Requirement
Write out the records as a JSON list of strings, one string per line, starting with the line that contains "Screen dimensions: 1273x487" and continuing through the line that contains "point(349,386)", both included. Omit blank lines and leave the pictures out.

Provided records
───

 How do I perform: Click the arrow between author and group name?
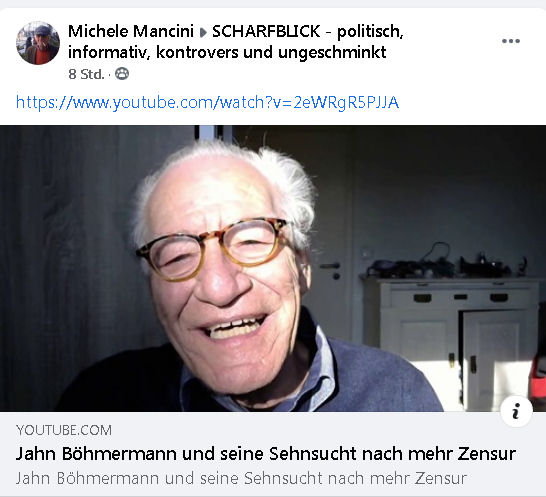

───

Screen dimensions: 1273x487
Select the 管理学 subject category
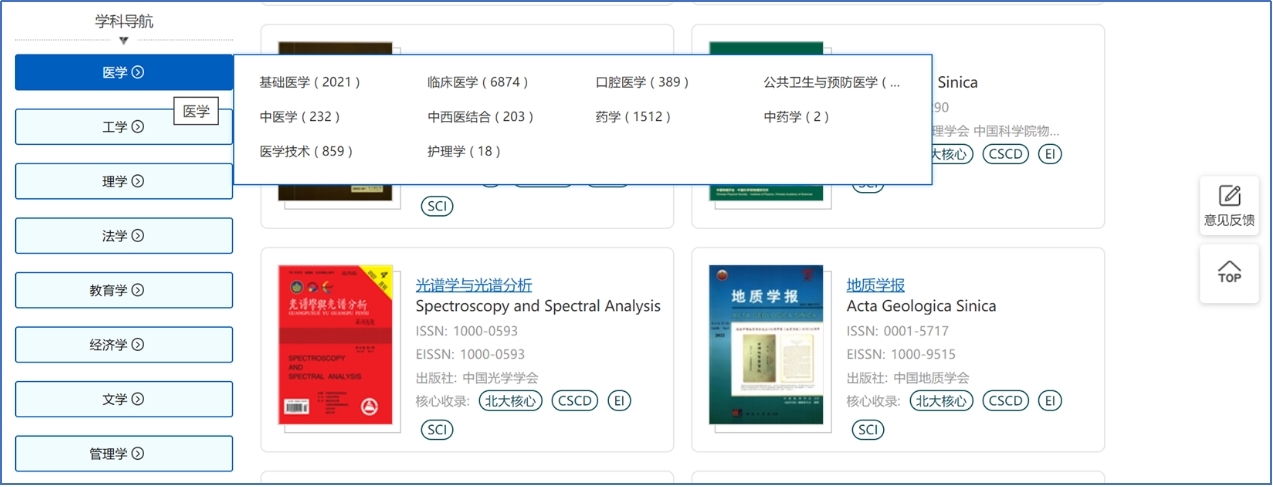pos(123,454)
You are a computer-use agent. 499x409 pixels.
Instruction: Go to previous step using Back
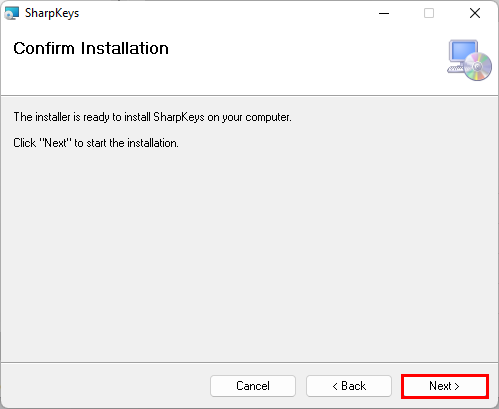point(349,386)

───

Exercise solution
[
  "Screen dimensions: 1273x487",
  "Select the 管理学 subject category",
  "pos(123,454)",
  "You are a computer-use agent. 499x409 pixels.",
  "Instruction: Go to previous step using Back",
  "point(349,386)"
]